According to the study outcomes, five key factors added to their work-related stress, impacting employee mental health and overall wellbeing. These key factors included –

  • 48.4% – Heavy workload
  • 40.5% – Job security concerns
  • 36.1% – News events (social unrest, elections, etc.)
  • 35.7% – Disturbed work-life balance
  • 26.3% – Company profits worries

According to these outcomes, in 2021, almost half of the respondents said that heavy workload was the key factor that added to their work-related stress.

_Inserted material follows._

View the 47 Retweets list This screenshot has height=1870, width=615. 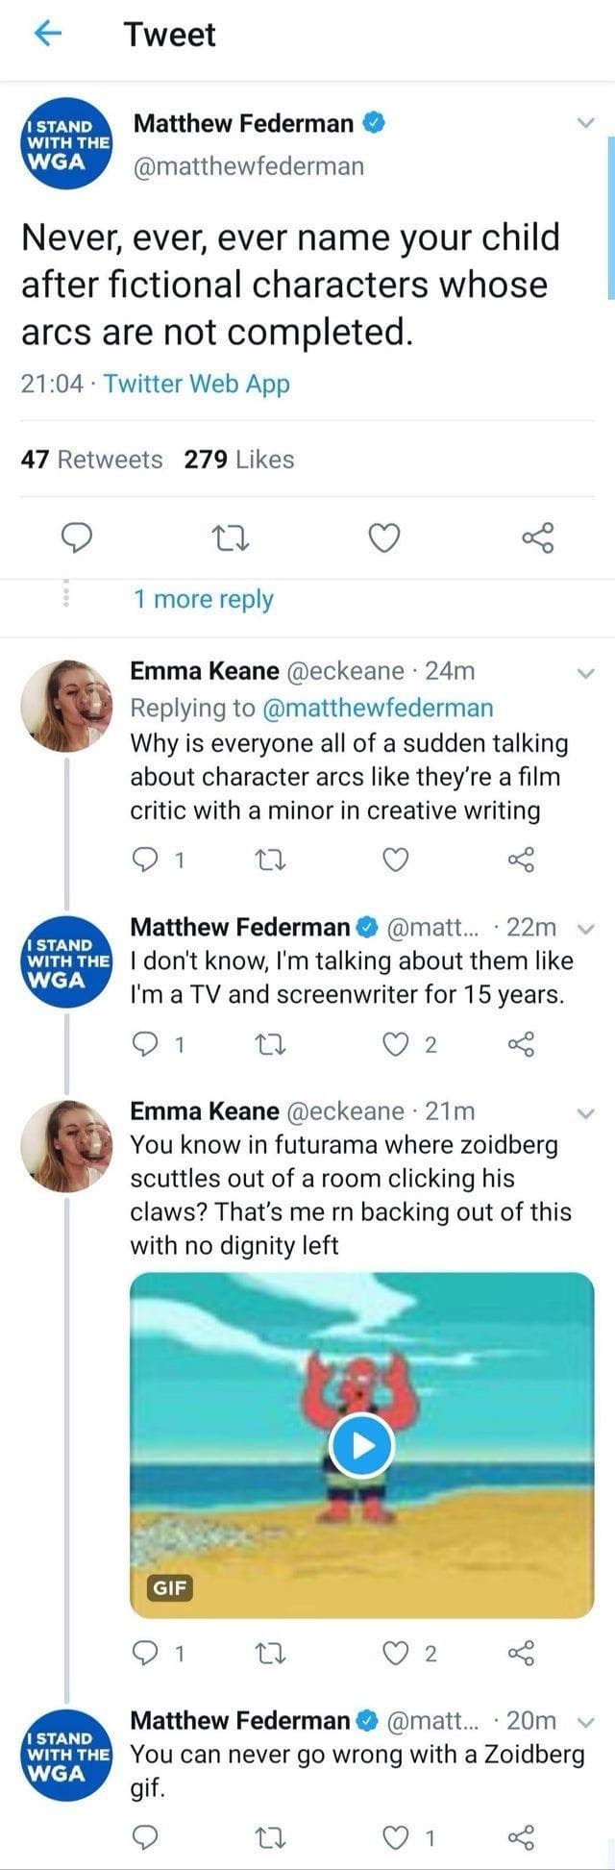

More than one-third of the remaining respondents said the trouble of balancing their personal responsibilities like child care with work obligations added to their work stress.

Overall Stress Levels

This study to understand employee stress levels in the United States was conducted with 2,500 respondents in the age group of 23-65 years from 2016 to 2020. The study primarily focused on identifying the percentage of workers in the US suffering from different stress levels. The stress levels for the study were classified as – High, Moderate, and Low levels.

Statista published the study outcomes for the 3 stress level categories for the years 2016, 2018, and 2020.

In 2016, almost 18% of the respondents stated they experienced high-stress levels, which reduced to 16% in 2018, and 15% in 2020. The moderate stress levels were experienced by 54% of the employees in 2016, 57% in 2018, and it increased to 58% in 2020. Low-stress levels reportedly reduced from 29% in 2016 to 27% in 2018 and 26% in 2020.

While a majority of employees in the United States reported moderate stress levels in 2020, the high and low-stress levels were reportedly lesser than the previous year’s outcomes.

Burnout Feelings in Different Working Generations

Burnout has been reported to be a major reason for stress, especially during the pandemic. This study to understand employee stress levels in the United States was conducted with 1,500 respondents in the United States in January 2020 and February 2021. The age group of the study respondents was 18 years and above, classified further into different working generations based on their birth year. The Gen-Z group includes respondents born between 1997 and 2012. The millennials were born between 1981 and 1996, the Gen X individuals between 1965 and 1980, and The Baby Boomers between 1946 and 1964.

The study primarily focused on identifying the percentage of employees in the US who experienced burnout during the study period.

In February 2021, 59% of millennials experienced burnout, followed by 58% of Gen Z respondents, 54% of the Gen X group, and 31% of the Baby Boomers. In January 2020, the highest burnout feeling was recorded by millennials at 53%, followed by 47% of the Gen Z employees, 40% of Gen X, and 24% of Baby Boomers.

Overall, all generations, irrespective of their age groups, experienced burnout in February 2021, compared to January 2020. While the Millennials reported higher burnout rates in 2020 and 2021 compared to the other generations, Gen Z and Gen X also followed similar patterns.

The pandemic has caused mental health concerns even for individuals who felt they had a steady life previously. While it has impacted overall employee wellbeing, employers have started taking steps to support their workforce through the tough times. Supporting employee wellbeing by offering corporate wellness programs and other benefits can reflect a positive workplace culture, boost employee engagement, and enhance overall business.